**Dataset entries**

%%

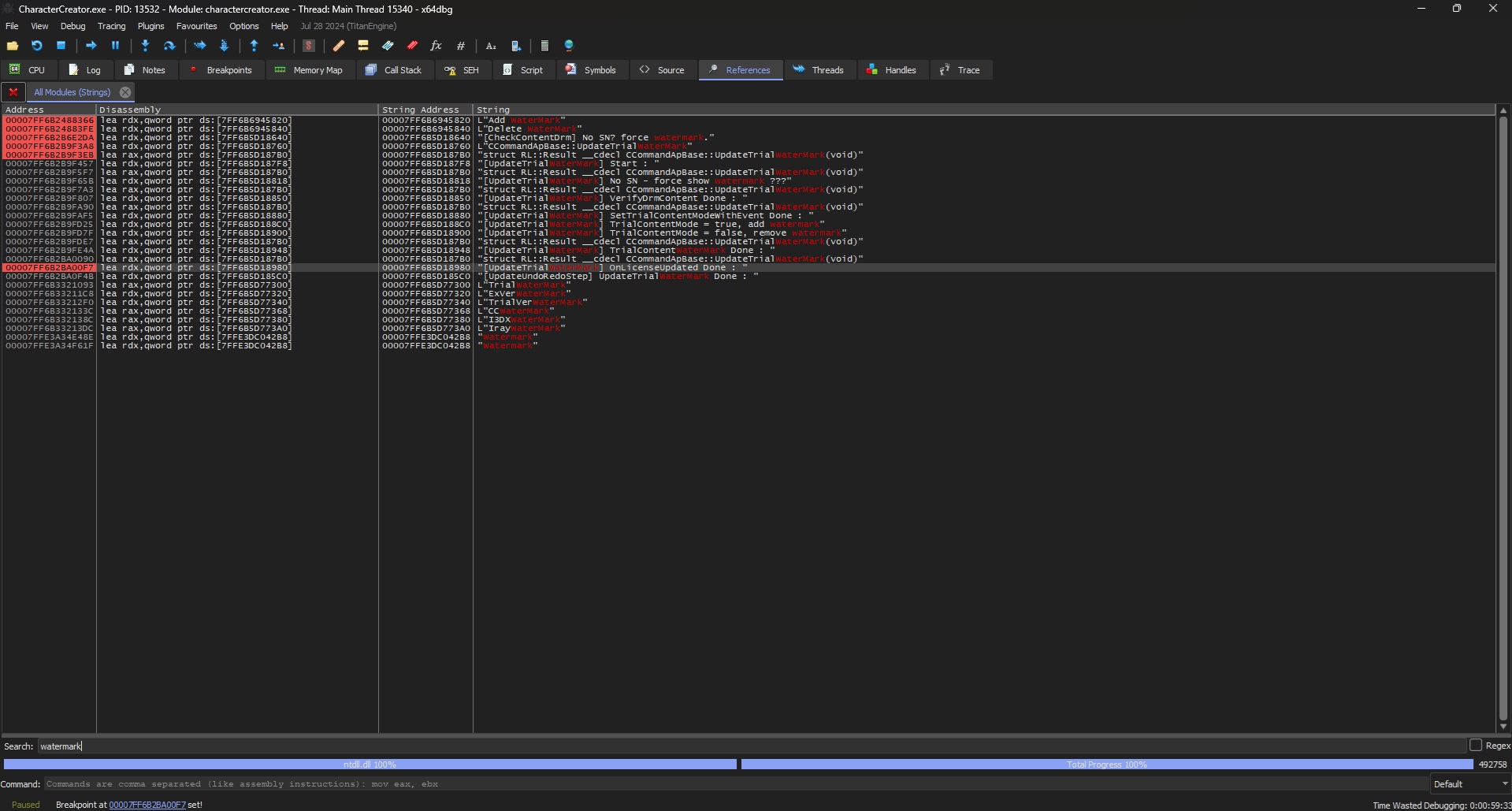
Task: Click the vertical scrollbar down arrow
Action: click(1503, 727)
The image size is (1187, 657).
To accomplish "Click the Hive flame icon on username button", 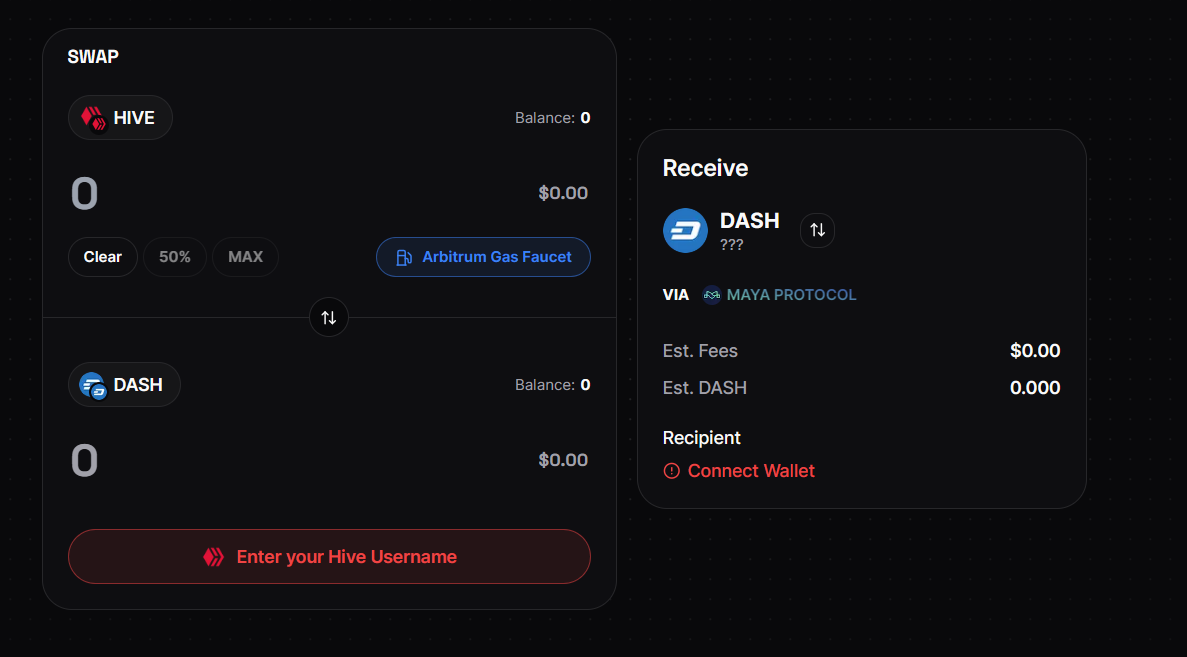I will coord(213,556).
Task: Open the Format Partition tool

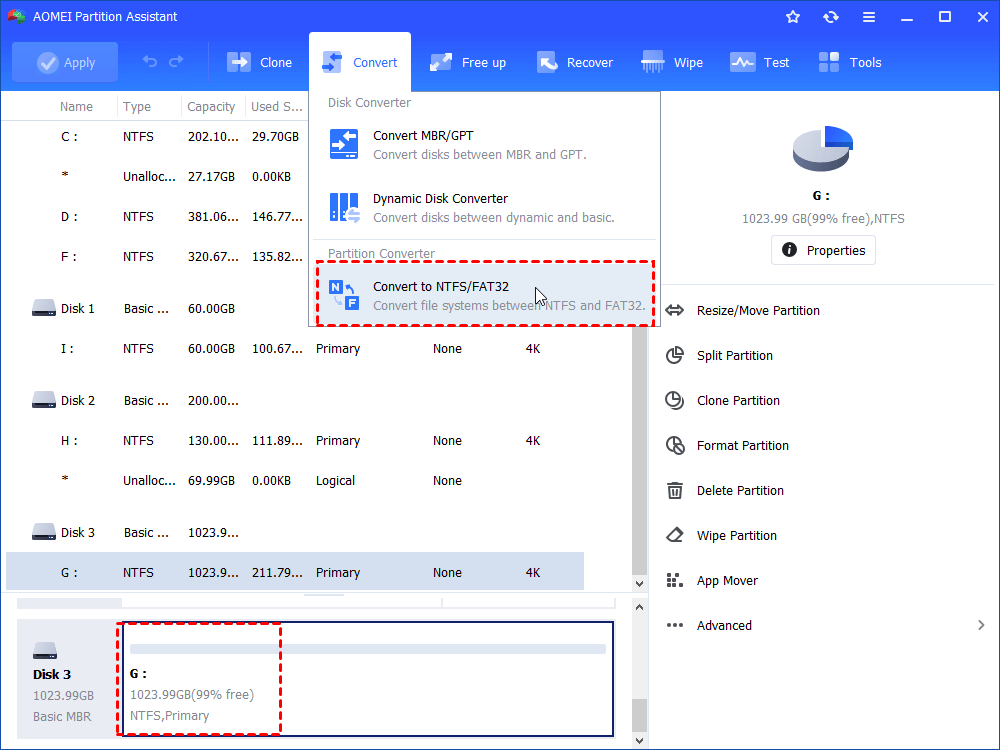Action: click(744, 445)
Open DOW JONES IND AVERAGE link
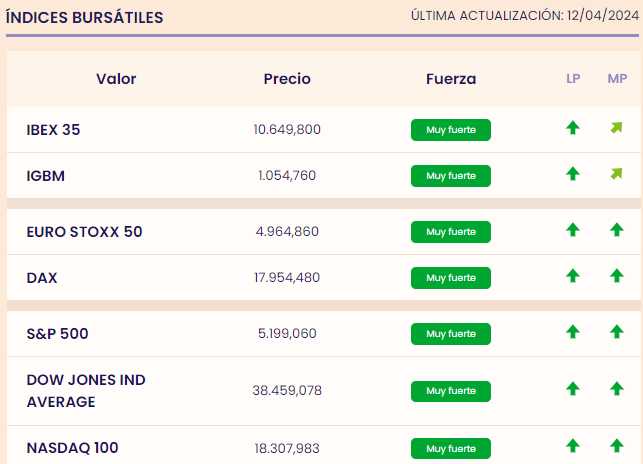 click(x=85, y=390)
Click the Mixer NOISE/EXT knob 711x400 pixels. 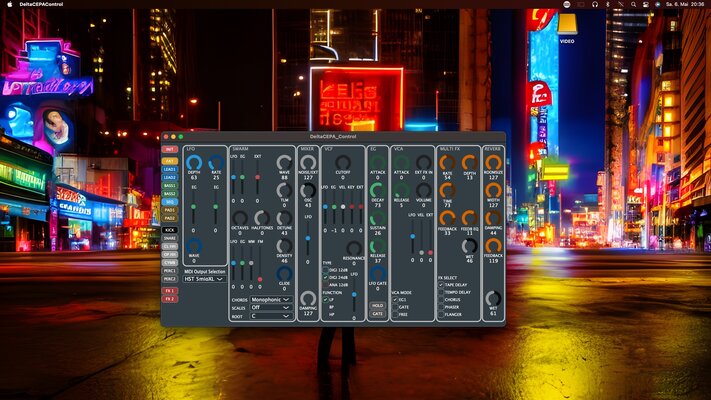(x=308, y=162)
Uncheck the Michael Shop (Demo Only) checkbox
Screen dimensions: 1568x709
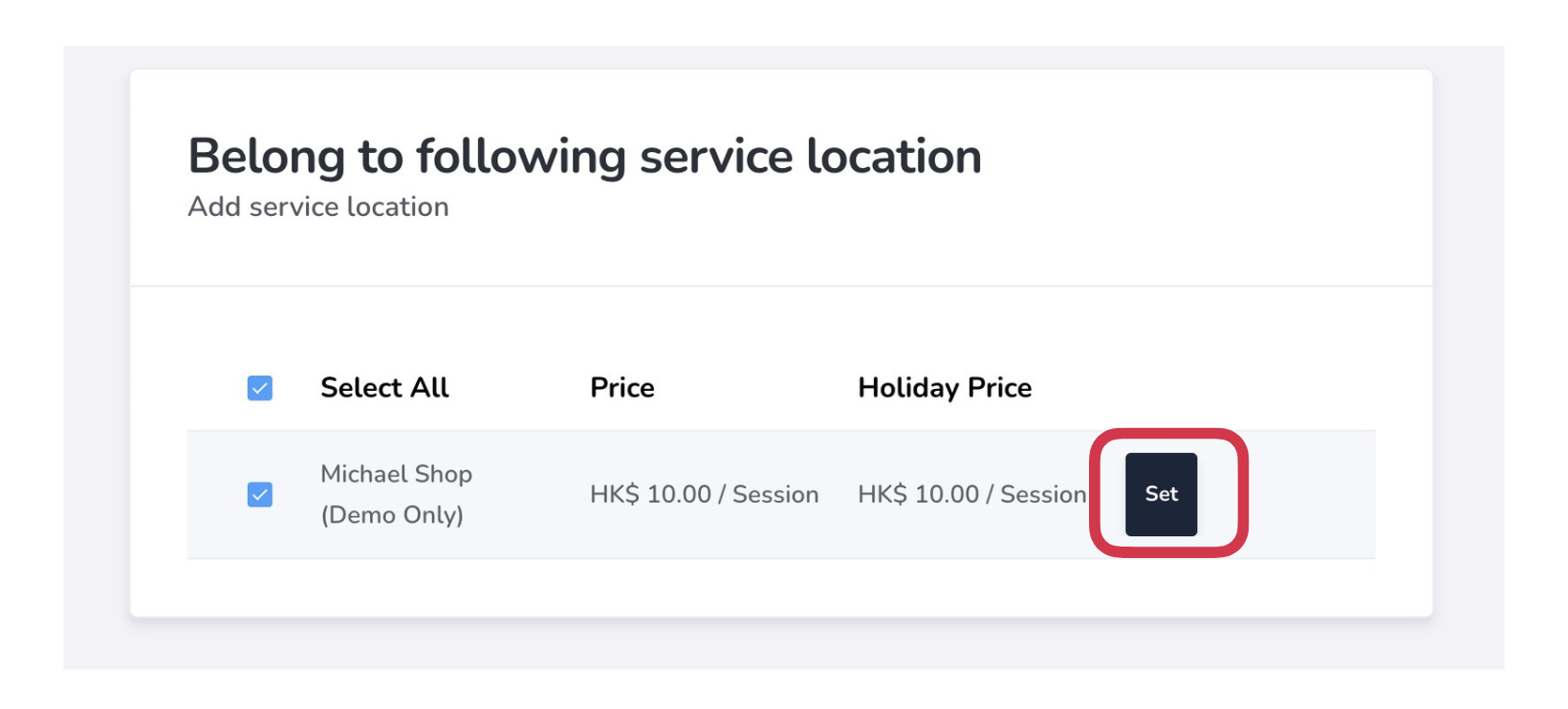(x=260, y=494)
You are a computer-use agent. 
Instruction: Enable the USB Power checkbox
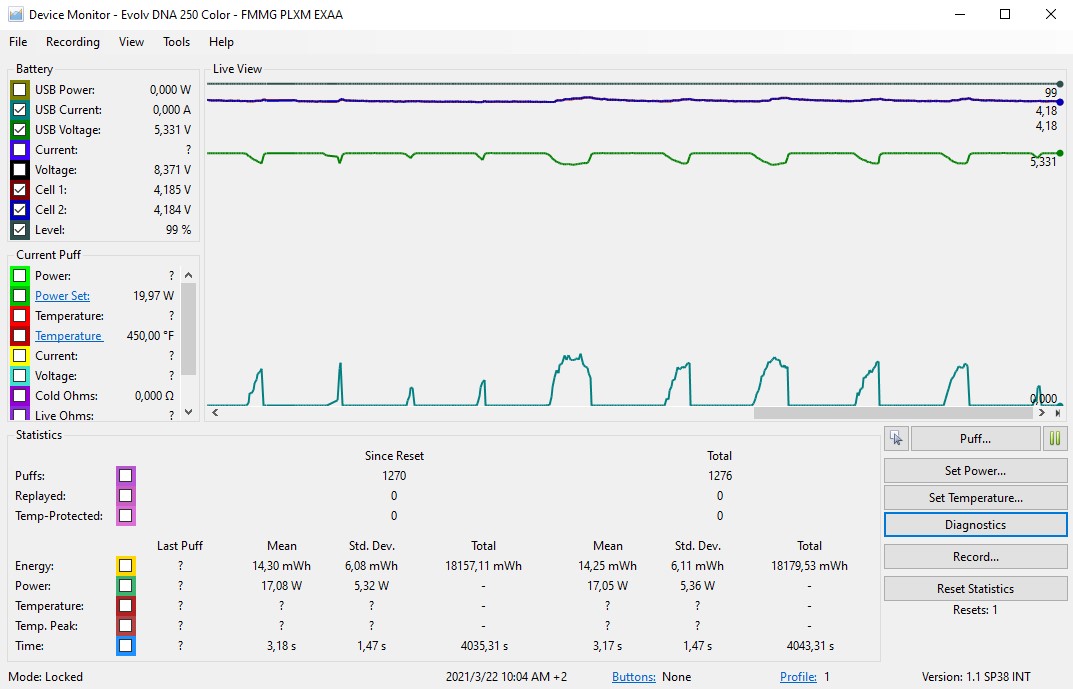coord(20,90)
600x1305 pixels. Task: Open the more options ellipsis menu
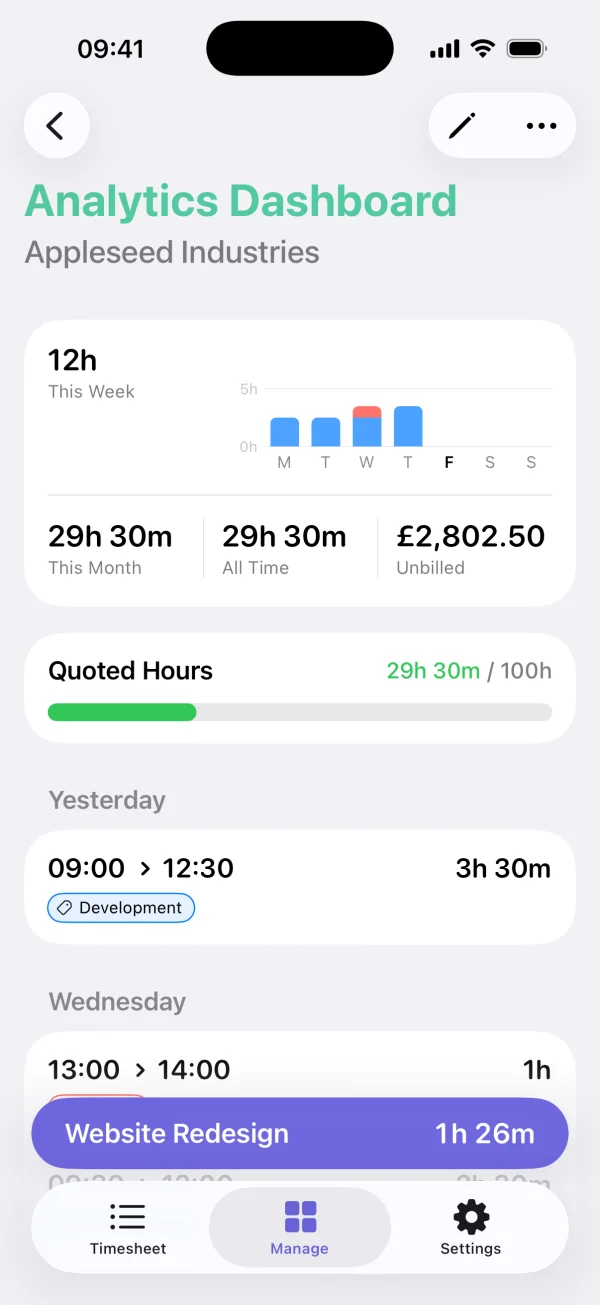point(540,125)
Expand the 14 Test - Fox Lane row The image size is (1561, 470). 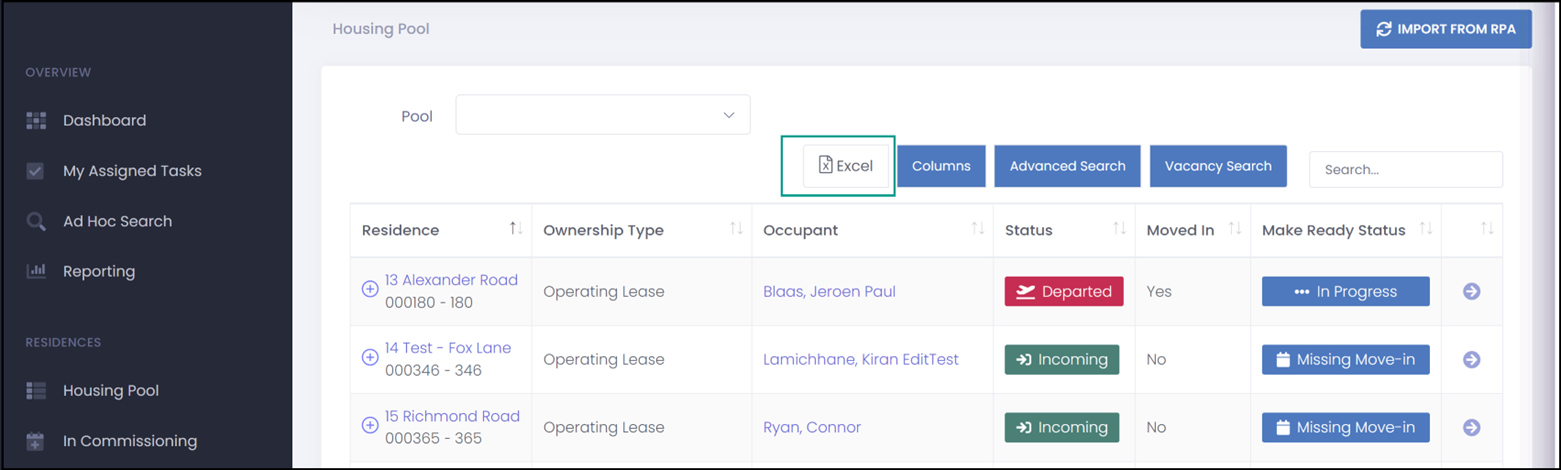(370, 356)
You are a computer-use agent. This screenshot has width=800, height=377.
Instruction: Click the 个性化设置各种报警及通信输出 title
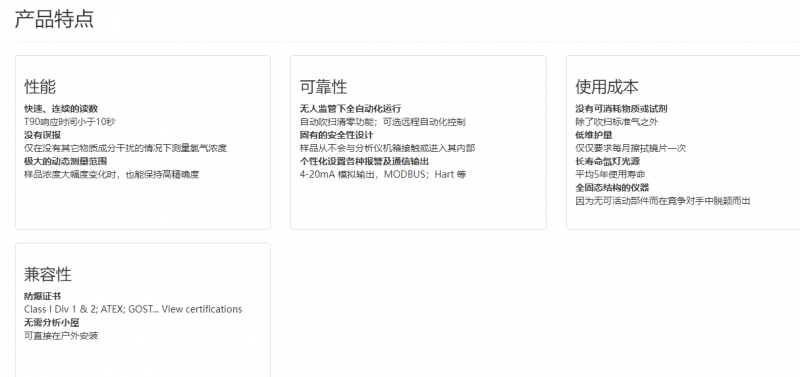pyautogui.click(x=364, y=162)
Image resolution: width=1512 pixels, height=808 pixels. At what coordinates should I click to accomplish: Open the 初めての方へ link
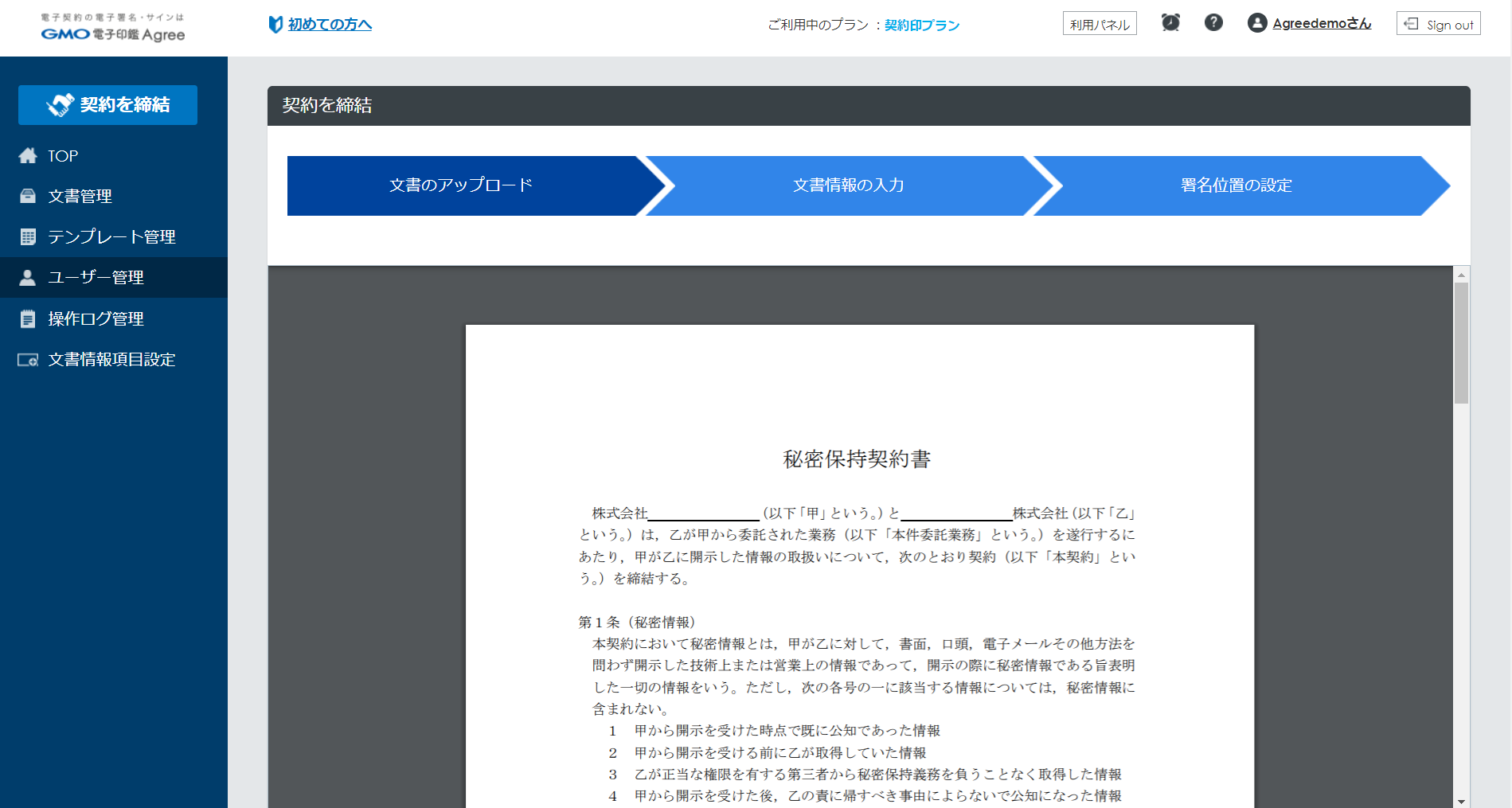[330, 25]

%%

**DESCRIPTION OF THE TASK**
Produce an exact copy of the lines from the line with "You are a computer-use agent. This" through the last line of the data above, both ends included. No pictures belong in it.

**ANSWER FOR THE TASK**
You are a computer-use agent. This screenshot has width=800, height=377.
Instruction: Click the 个性化设置各种报警及通信输出 title
pyautogui.click(x=364, y=162)
Image resolution: width=1512 pixels, height=808 pixels. At what coordinates should I click to accomplish: Open the 初めての方へ link
[330, 25]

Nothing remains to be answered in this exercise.